Tokens based on both L1 and L2 got more valuable during the month of September. The overall value locked into related DeFi platforms also went up.

All of this happened due primarily to two factors. First, there were incentive programs worth millions of dollars. Second, cross-chain transfers were quite easy.

Competition has gotten more active between L1 smart contract platforms in the last few months. This has resulted from developers and traders extending their embrace of alternatives to the ETH network, especially ones that feature lower fees and quicker transactions.

Ether's price has held somewhat flat in the last four weeks, whereas competitors, including Fantom and Solana, saw prices rise more than double in the same interval.

Avalanche, Terra, and Fantom have all seen rallies, and each launched various funding incentives in the multiple millions of dollars. These incentives are intended to draw in new investors and developers. They also hope to add fresh liquidity into their respective corners of the industry.

So many initiatives launching at once drove new activity, as cross-chain transfers happened from Ethereum sources into L1 projects. Solana seems to have enjoyed the most gains.

In just the last week, the Trader Joe DeFi protocol based on Avalanche has generated the most gains in regards to TVL. The value locked in this protocol has gone up over 50 percent.

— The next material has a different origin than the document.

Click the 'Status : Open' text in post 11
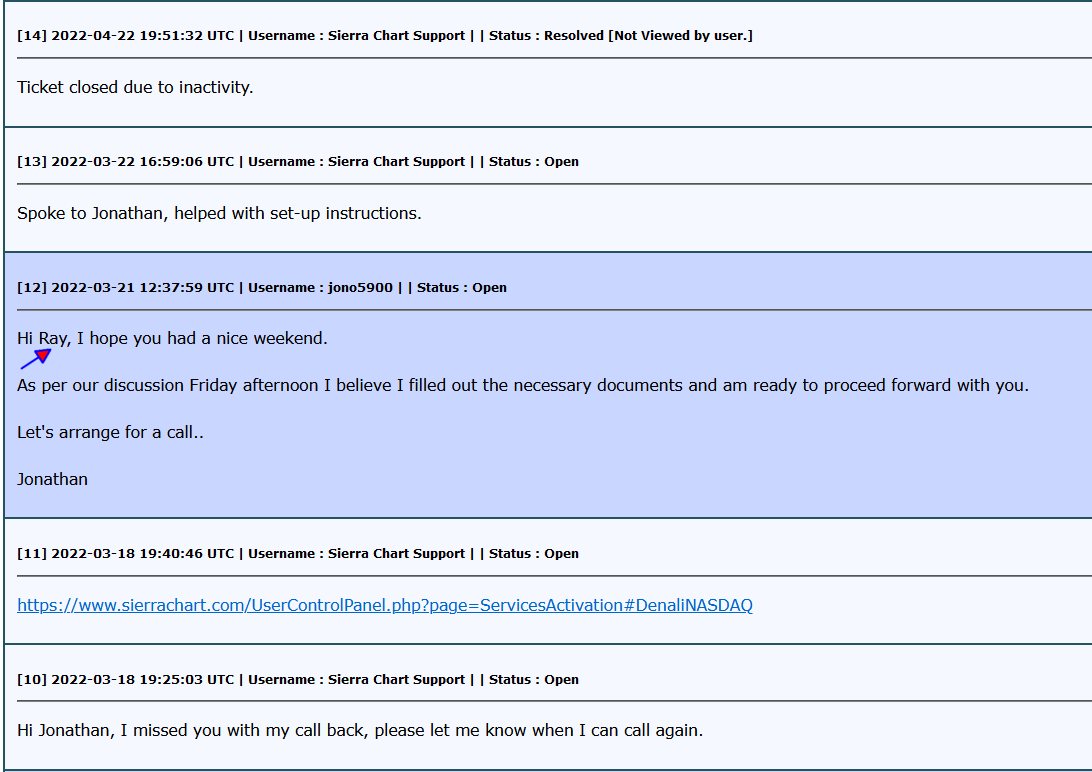 tap(534, 554)
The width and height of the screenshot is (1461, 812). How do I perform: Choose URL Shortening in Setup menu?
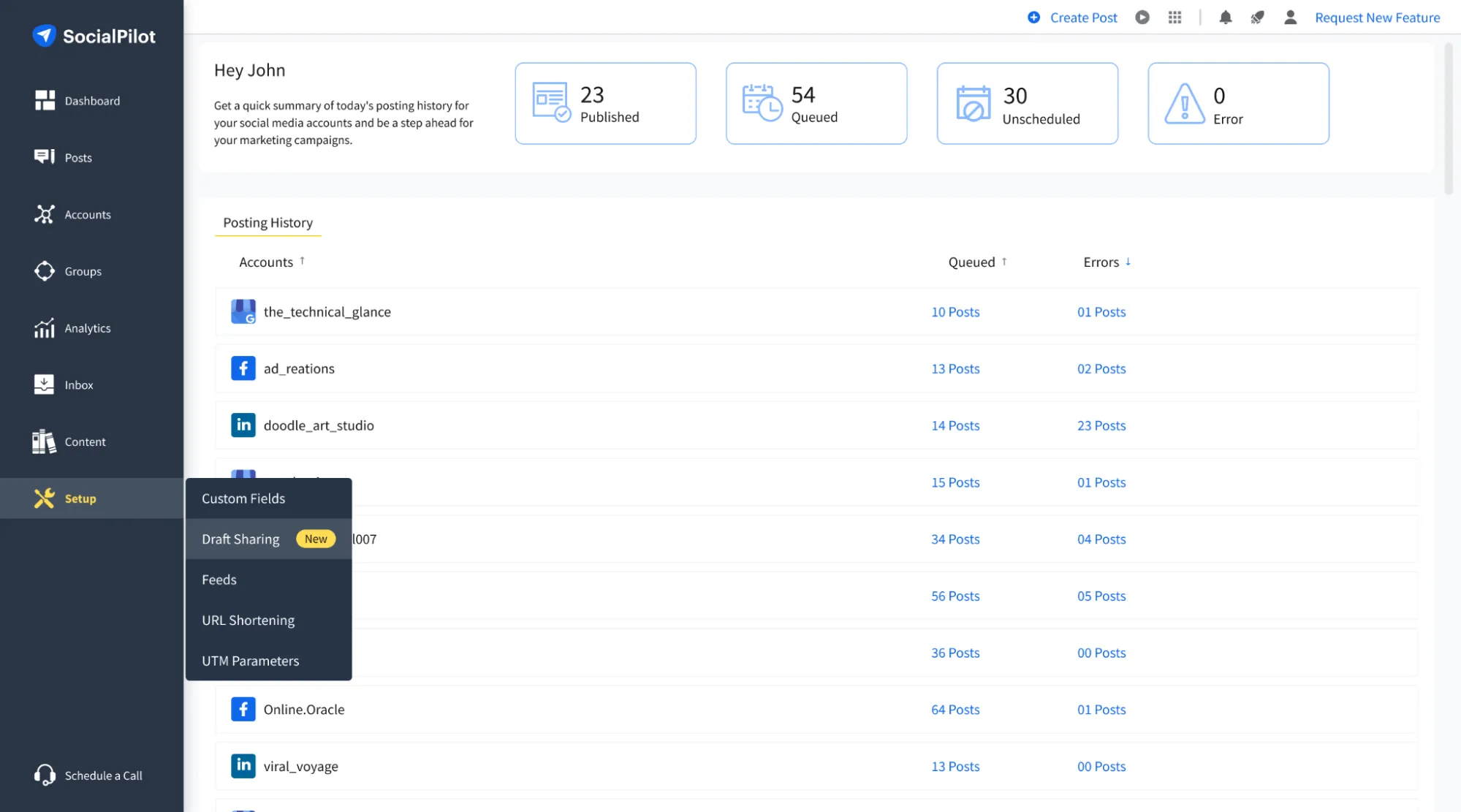[248, 620]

The L1 competition to Ethereum isn't the only place where activity has gone up in recent months. Several fresh L2 solutions have resulted in more gas consumption by L2 protocols. There has also been an airdrop by DYDX to compound matters.

Delphi Digital data illustrates how the amount of gas L2 solutions use is over 1 percent, having spiked as much as 2 percent earlier in September.

DYDX was among the first adopters of L2 technology, given their work with Starkware. The DYDX protocol is seeing unprecedented levels of activity in the last few weeks. This has likely been due to the publication of DYDX governance that came out on September 8th. It was immediately available to users who had previously utilized the DYDX protocol.

After that governance airdrop release, the DYDX protocol TVL locked-in went from approximately $400 million up to over $550 million. The 24-hr. training volume nearly quadrupled, rising from $700 million to nearly $2.5 billion.